Q: How did the artwork selection take place?
A: This particular solo exhibition is self-initiated and self-curated. Being a practicing artist-printmaker with no attachment to a commercial gallery I’ve never felt the drive to make work for an audience and certainly never with a commercial imperative. The work was ultimately chosen around its relevance to the show’s theme and whether I deemed it successful or not.

Q: How does the exhibition manifest what do visitors experience?

A: The Sturt Gallery is a single room space with about 26 metres of hanging space. The show is a mix or large drypoint prints, medium format drypoint prints and smaller monotypes all created from polycarbonate plates. The A3 and A2 sized colour pencil drawings created plein air show various aspects of the Nattai River valley. The unglazed ceramics platters, displayed as wall pieces, are created in a reductive manner similar to the making of an etching or monotype plate or a lithographic stone

Q: What are some of the key works and what subject matter do they deal with?

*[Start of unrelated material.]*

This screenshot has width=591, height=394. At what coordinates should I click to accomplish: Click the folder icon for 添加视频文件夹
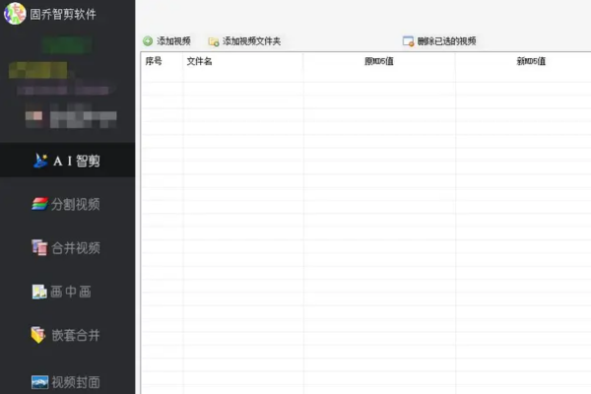[213, 41]
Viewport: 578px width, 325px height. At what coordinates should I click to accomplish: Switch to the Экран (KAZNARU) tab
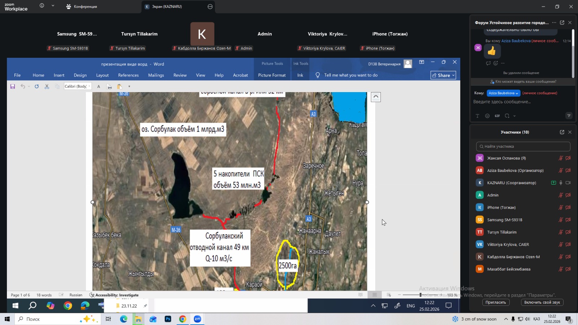coord(167,7)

A: There’s an emphasis on titles such as Sloping Ground and Old Coal Hole. These titles are deliberately ‘loaded’. These works raise questions regarding contemporary views of land ownership, and environmental responsibility. I was also mindful in many of the works, that I was seeing, and drawing the same Nattai River landscape that Williams encountered in the late 1950s but from a totally different period, and perspective; one vastly different to that of the earlier artist.
Q: What is it about the printmaking experience that you most appreciate?
A: I try not to see printmaking in isolation or separate from the other media I work in whether it’s drawing or as here with this new venture into ceramics. It’s similar to Fred Williams’ approach to his painting and printmaking, he worked freely and comfortably moving from one medium to the other. Allowing one to influence the other, never placing boundaries between them. Ultimately the work should always be able to stand and exist alone never being upstaged by its medium.

Landscape with Rock is at Sturt Gallery, Mittagong, until 19 September.